Thanks for this suggestion. That's a good temporary solution but I don't think this should be hard-coded by aws-sdk consumers. It might not be possible to provide something for generic smithy generated clients but at least for aws-sdk clients the list of config values and middleware stack is known (example: https://github.com/aws/aws-sdk-js-v3/blame/main/clients/client-appconfig/src/AppConfigClient.ts#L605-L628 ).

Why is it not possible to ship in @aws-sdk/types an interface to at least model the stable part of the contract. For example:

 export interface ServiceClient {
   config: {
     maxAttempts: () => Promise<number>;
     region: () => Promise<string>;
     retryStrategy: () => Promise<RetryStrategy | RetryStrategyV2>;
   };
   middlewareStack: {
     add: MiddlewareStack<any, MetadataBearer>["add"];
   };
 }

That does not solve the full problem because for example moving ServiceException from @aws-sdk/smithy-client to @smithy/smithy-client is still a breaking change which requires consumers to update their code on sdk update and makes a middleware which works across aws-sdk versions impossible. But at least it would define a bit better contract for aws-sdk clients.

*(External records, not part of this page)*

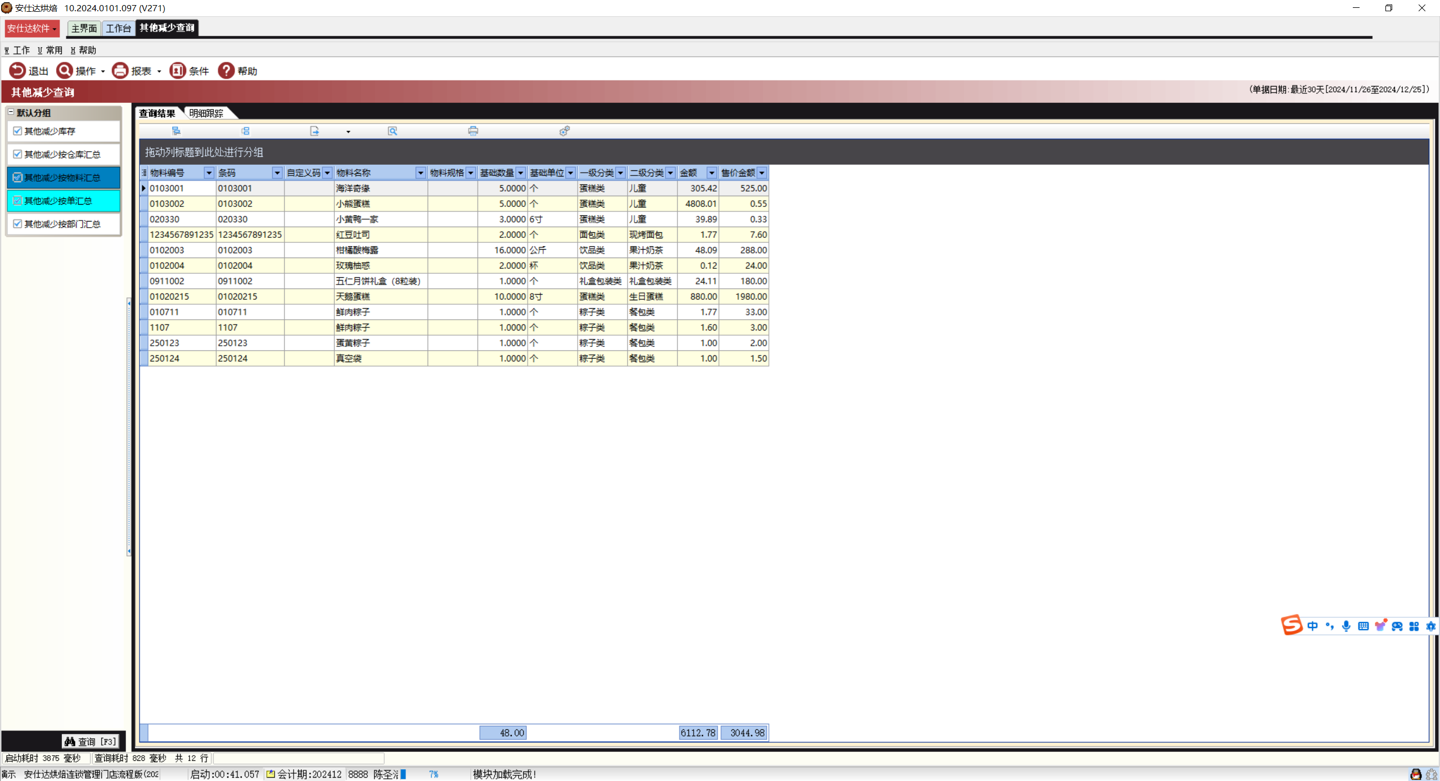Click the gears settings icon in grid toolbar
The image size is (1440, 781).
pyautogui.click(x=564, y=131)
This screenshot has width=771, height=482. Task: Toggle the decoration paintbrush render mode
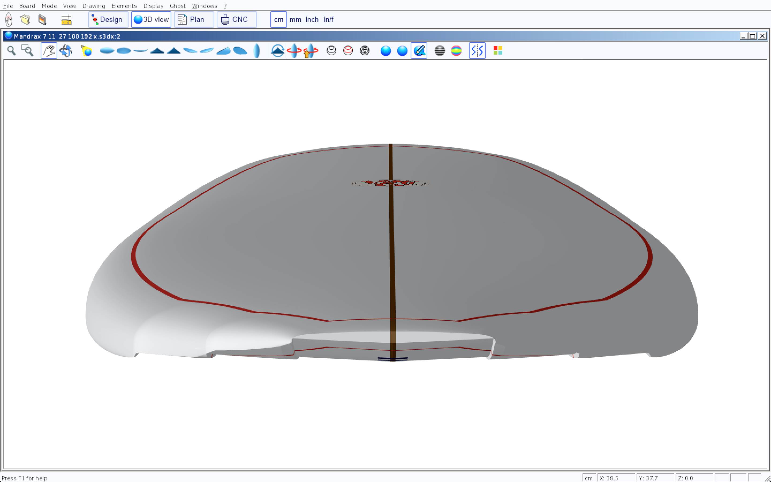(x=419, y=51)
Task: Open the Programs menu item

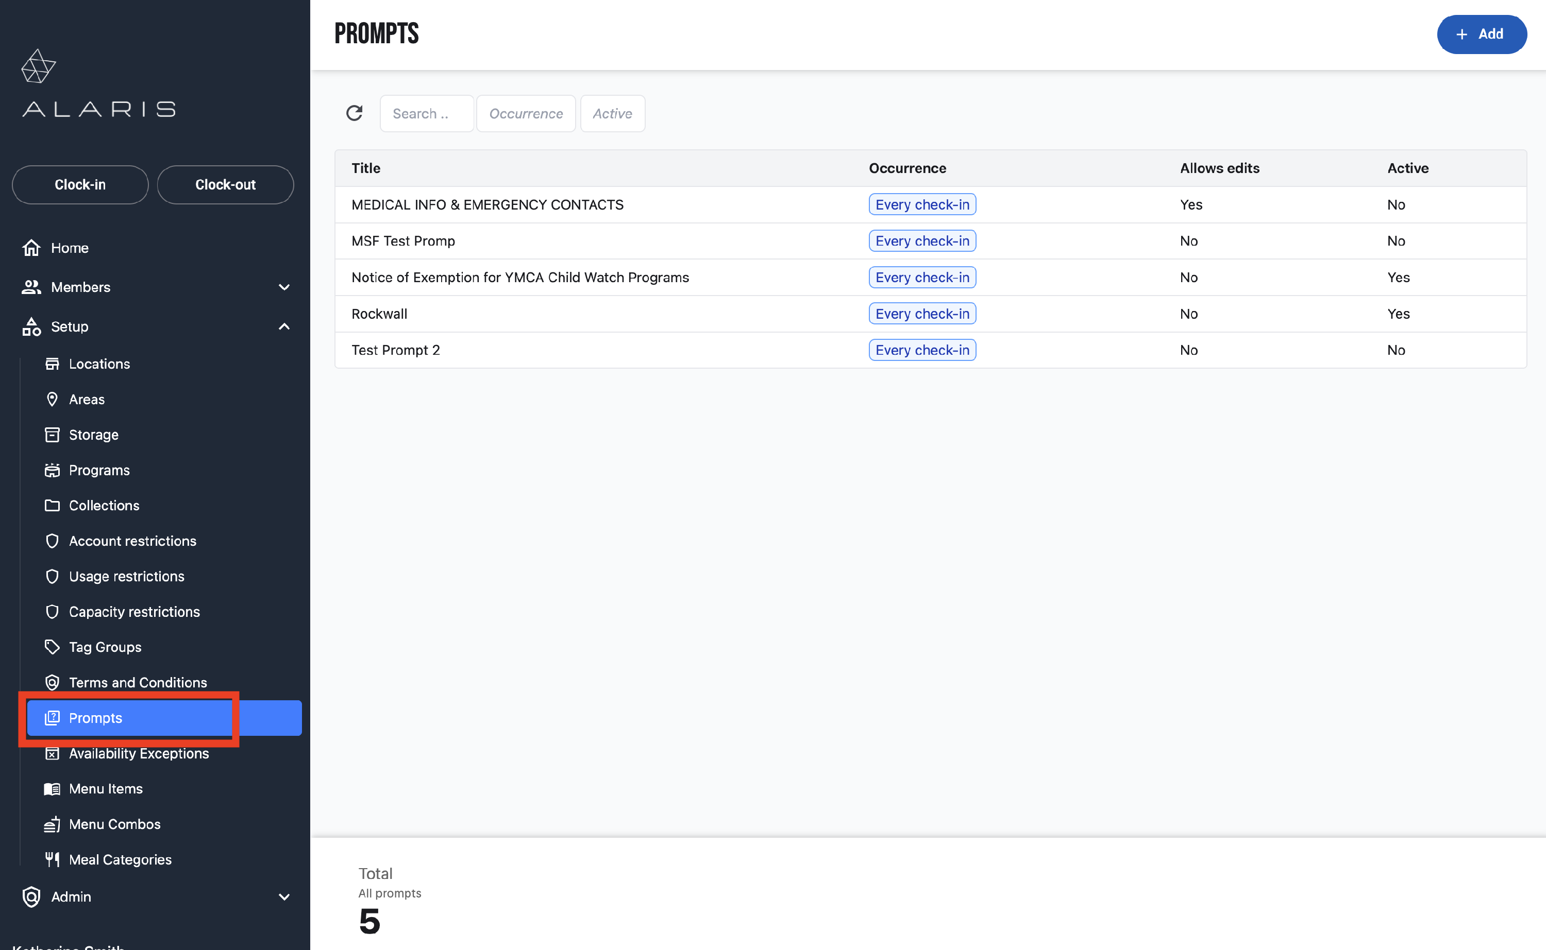Action: (99, 470)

kuhe commented 6 months ago

@aws-sdk/smithy-client re-exports everything from @smithy/smithy-client, so although it is deprecated, it will function in the same way, even on prototype identity if no package duplication exists.

In what way is middleware not working across the package migration of smithy-client?

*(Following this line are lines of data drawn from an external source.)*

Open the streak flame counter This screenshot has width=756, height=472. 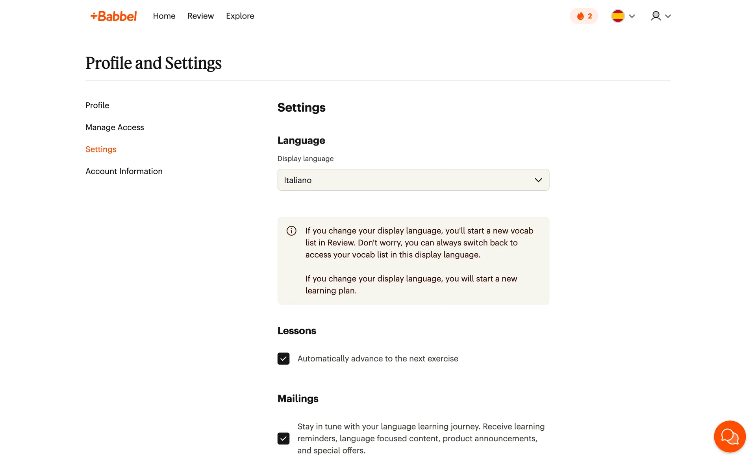click(584, 16)
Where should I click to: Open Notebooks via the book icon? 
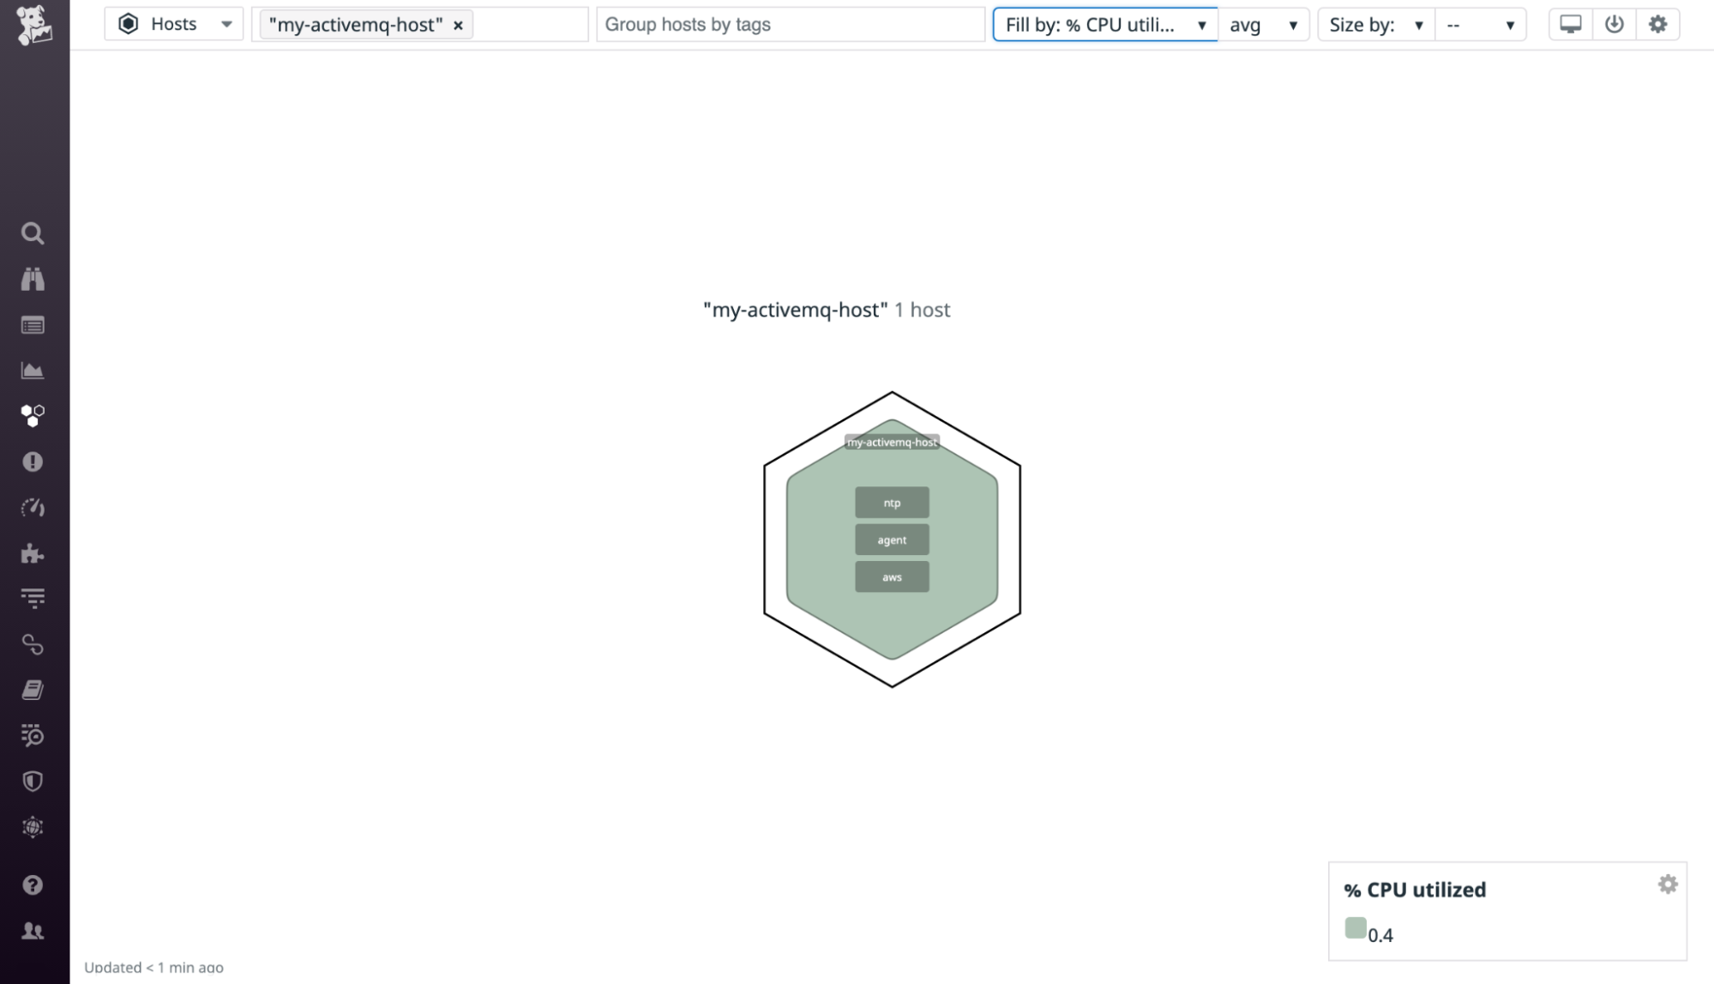(x=33, y=690)
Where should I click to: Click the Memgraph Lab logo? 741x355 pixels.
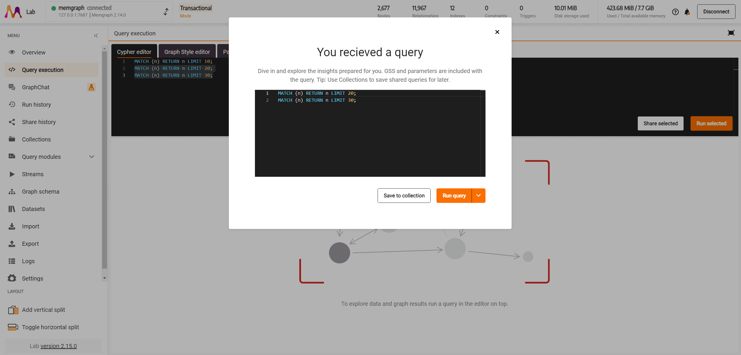pos(13,12)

rheidari commented 6 months ago

We cannot use @aws-sdk/smithy-client because it is marked as private beginning in 3.375.0

aBurmeseDev commented 5 months ago

Hi @workeitel - checking in here if you still have any other questions we can answer.

workeitel commented 5 months ago

The problem is not really resolved. @aws-sdk/smithy-client does not work anymore and instead all consumers need to move to @smithy/smithy-client. Similar for other classes. Hard-coding own types could help but as soon as the middleware needs to interact with the client the problem still persists.

For example a middleware accessing the retry strategy similar to:

const retry = await client.config.retryStrategy();
if (retry instanceof AdaptiveRetryStrategy) {
  ...

would again not work as AdaptiveRetryStrategy changed from @aws-sdk/util-retry to @smithy/util-retry.

I understand for a generic smithy client that's not possible but aws-sdk clients are more uniform. I understand you can't guarantee the types won't change between releases but at least the import parts should really stay as otherwise consumers always need a code change.